Actually the story underneath that shows another state of European crisis nowadays. It is about the shortage of fuel for army and police vehicles in economically-strained Greece.
If this is not enough, you can have a glance at the lower half of the paper.
There you can read a background feature on the forthcoming Turkey visit of Joe Biden, vice president of the U.S. Apparently, Washington praises Turkey’s leadership in the region and appreciates the economic performance with the compliment that U.S. President Barack Obama consults with Turkish Prime Minister Tayyip Erdoğan on almost every international issue in the region where Turkey lies. But there is strong criticism as well, mainly on two important topics: freedom of the press, in the form of journalists in jail, and freedom of religion, in the form of the re-opening of the Greek Orthodox Seminary in the island of Khalki, or Heybeliada, in Turkey.
You can also read a story about the strained relations between the U.S. and Pakistan over a NATO raid on a Pakistan border station, killing 24 soldiers.

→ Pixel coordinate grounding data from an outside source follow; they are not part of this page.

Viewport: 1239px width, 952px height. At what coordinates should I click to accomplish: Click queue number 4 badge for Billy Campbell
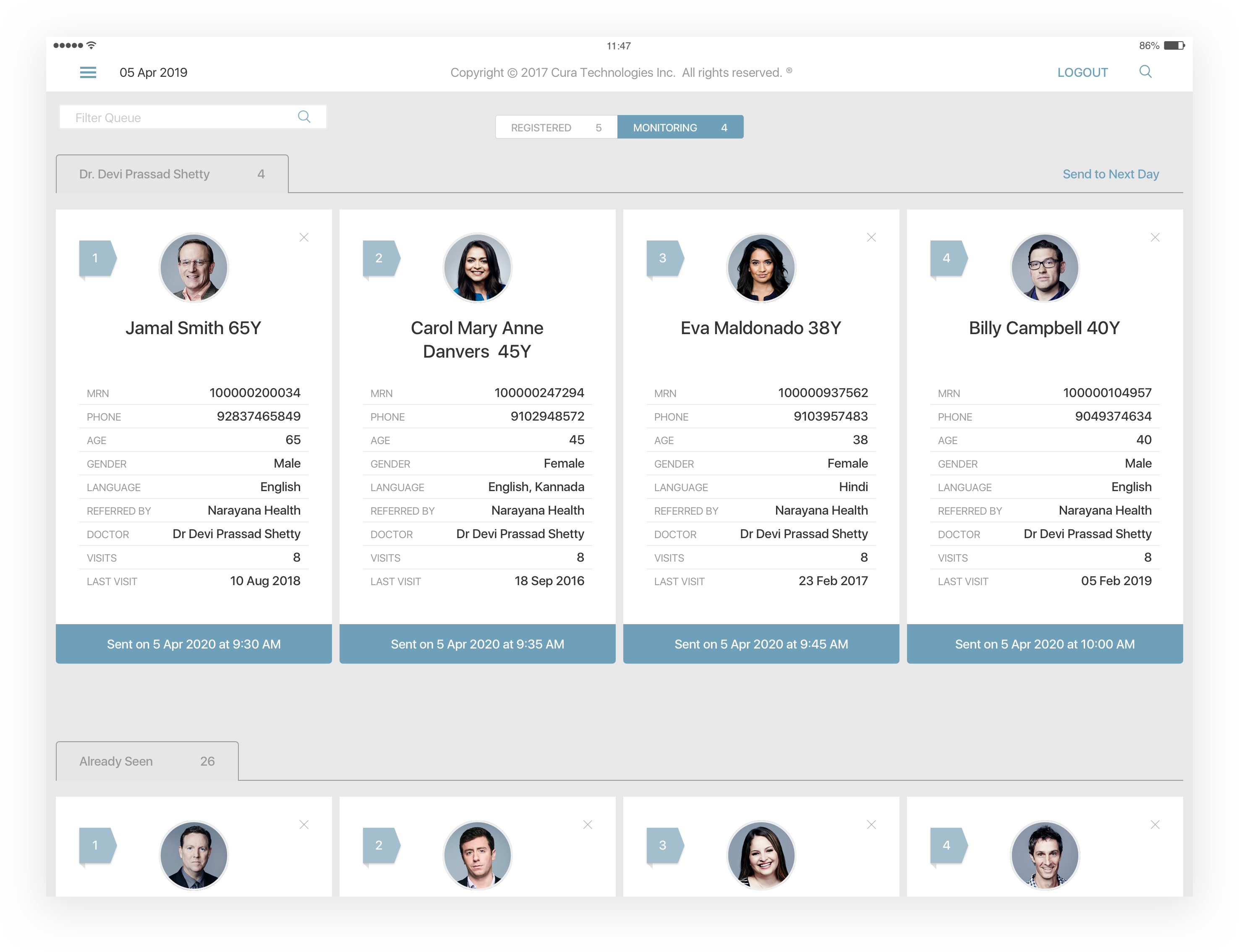tap(947, 259)
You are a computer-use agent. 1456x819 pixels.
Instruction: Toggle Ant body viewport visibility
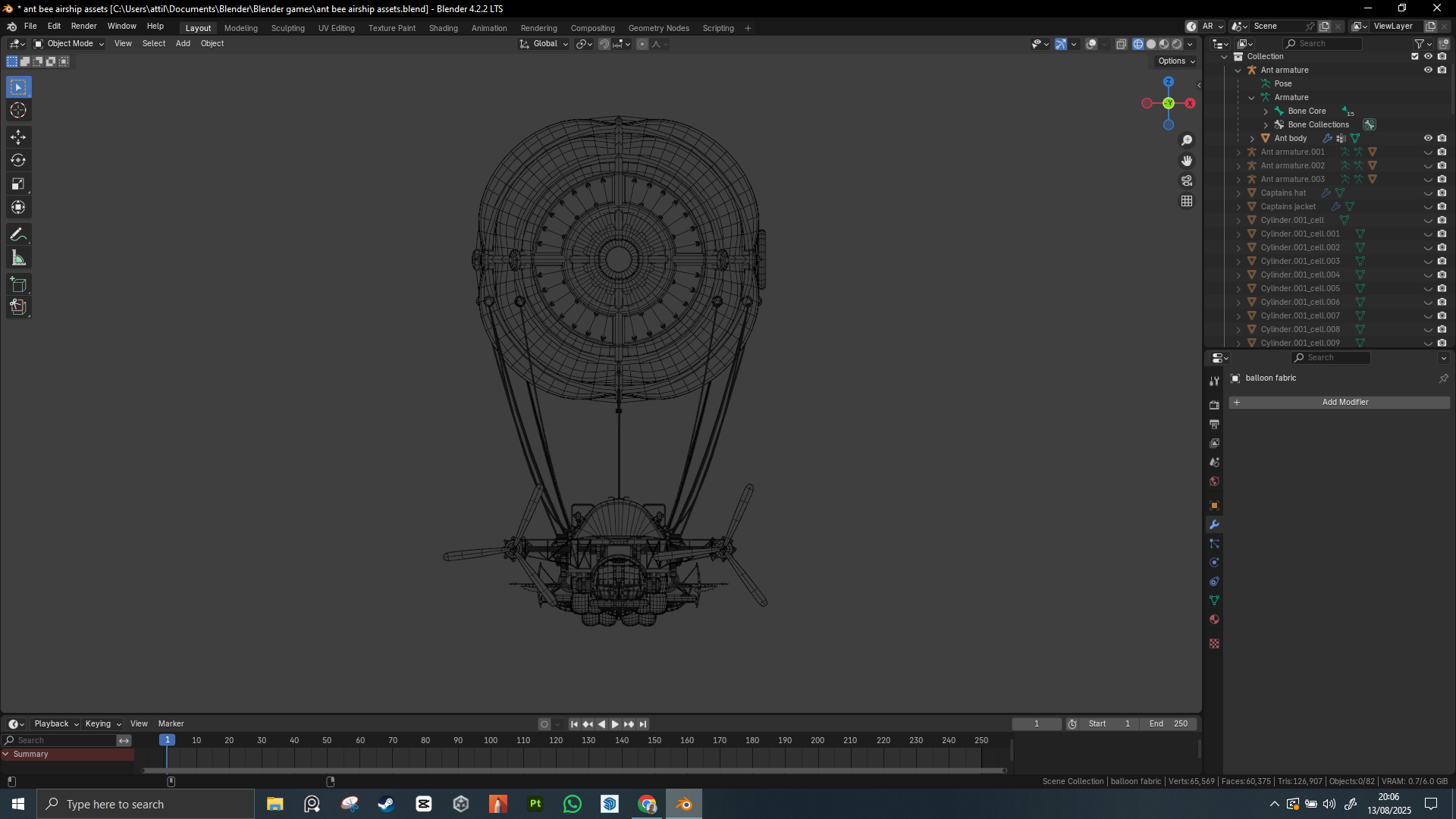point(1428,138)
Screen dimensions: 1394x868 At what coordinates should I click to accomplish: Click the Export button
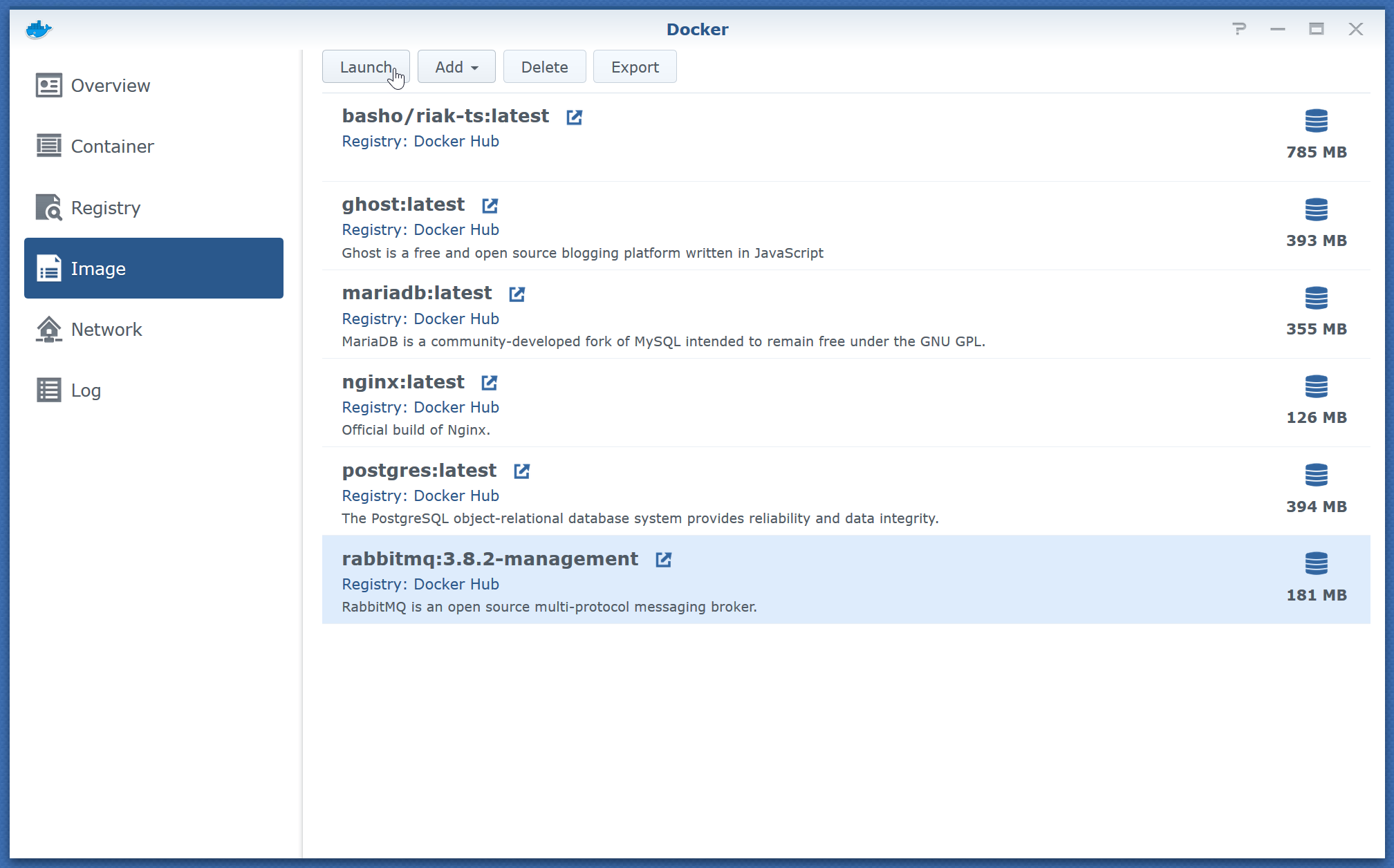634,67
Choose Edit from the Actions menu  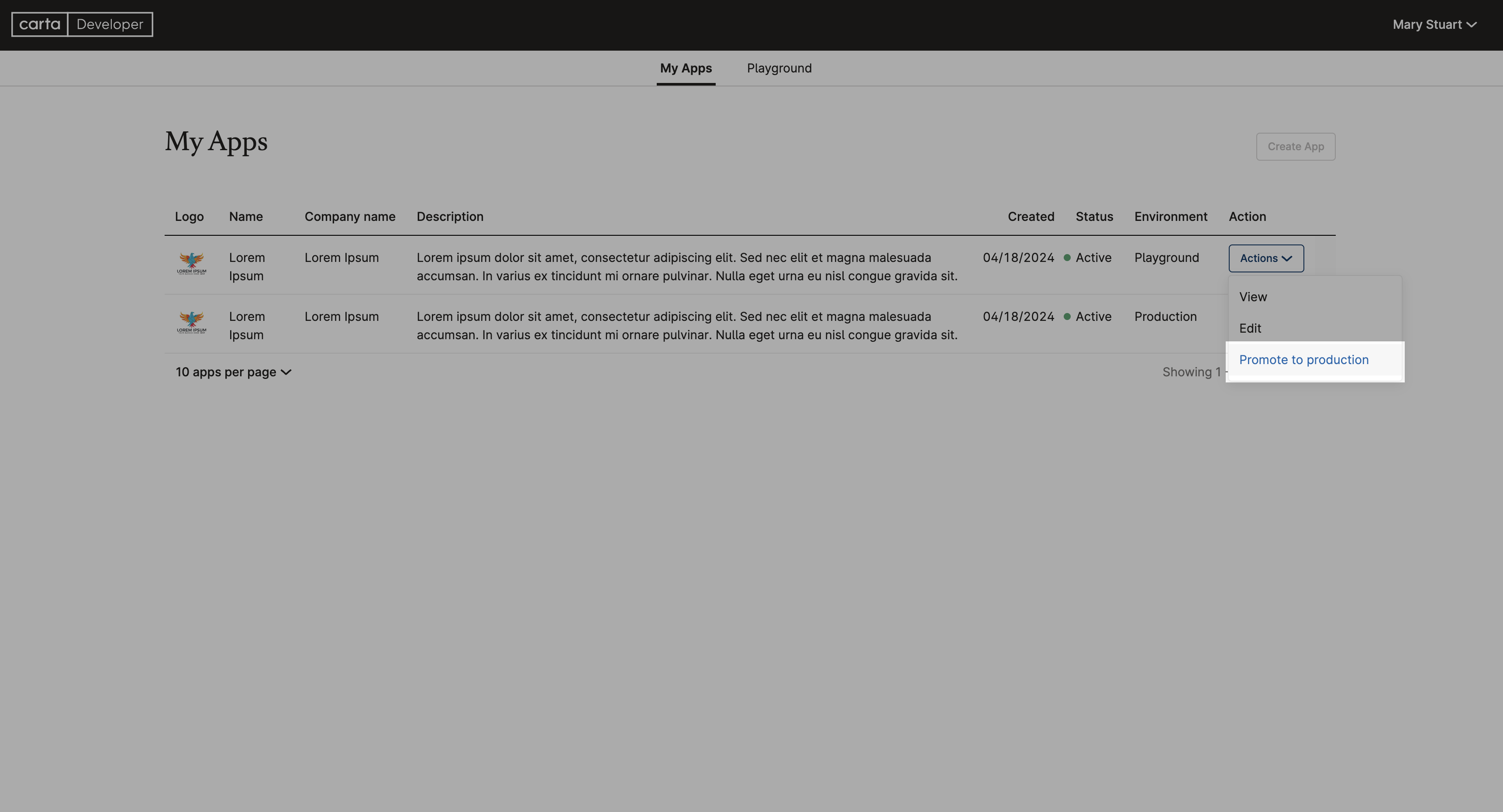[1250, 328]
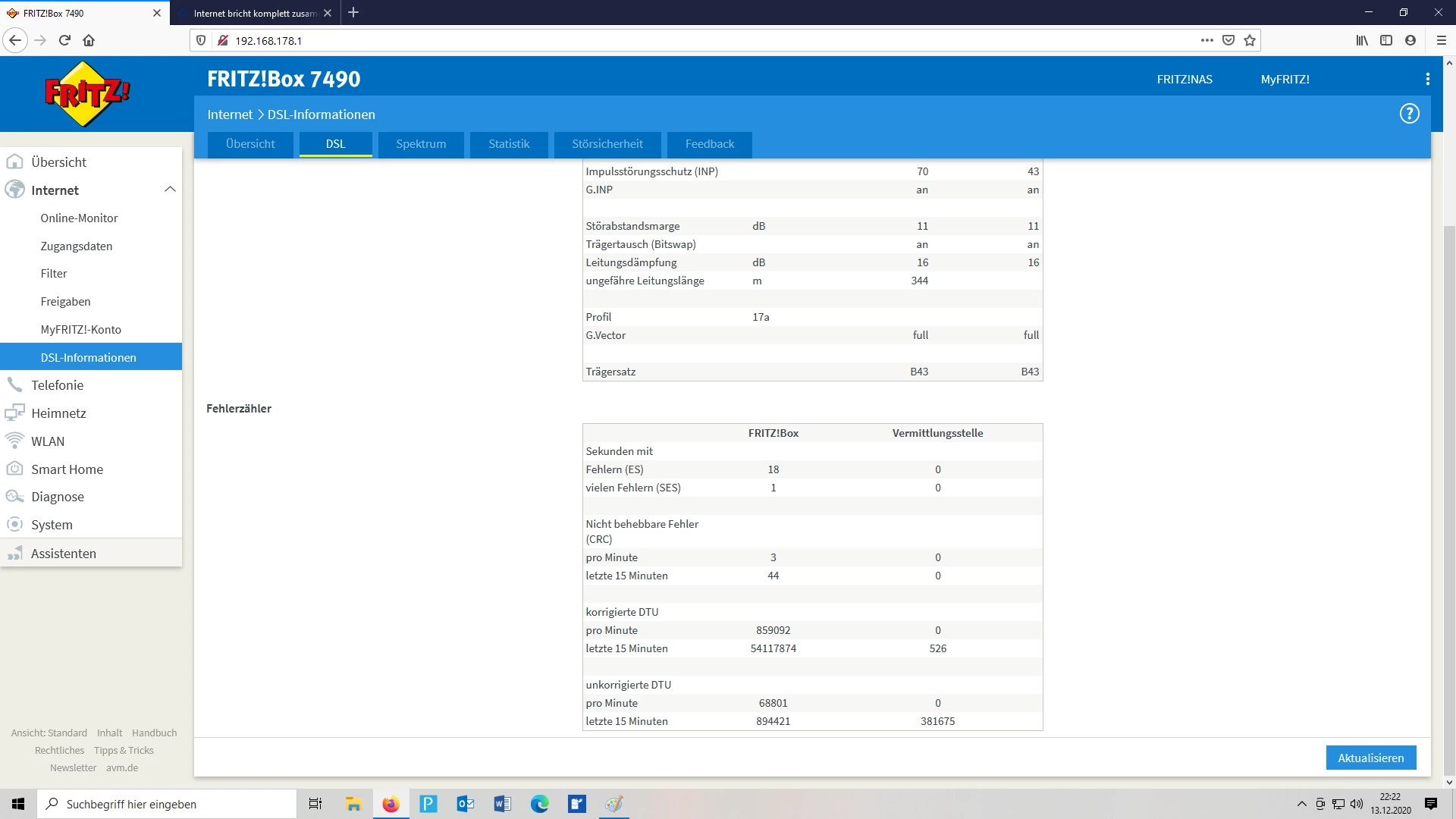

In protest, Pakistan refused to take part in a critical meeting in Germany on its problematic neighbor Afghanistan.
Next, there is the warning of Russian President Dmitry Medvedev about NATO’s Missile Shield project (with early warning radar stations about to be operative in Malatya, eastern Turkey, under Iran’s objection as well); Medvedev said he gave orders to activate the Russian missiles in Kaliningrad, by the Baltic Sea in northern Europe.
And speaking of northern Europe, it is likely the neo-Nazi attacker Anders Breivik, who this summer killed 77 people, mostly students, might escape a trial on mental health grounds. By the way, German intelligence found yet another neo-Nazi cell in relation with murders and sabotage in the country since the 1990s.
As journalists, we are not happy to present you with a paper like a crisis bulletin; but this is the picture as we approach 2012, which does not seem very promising.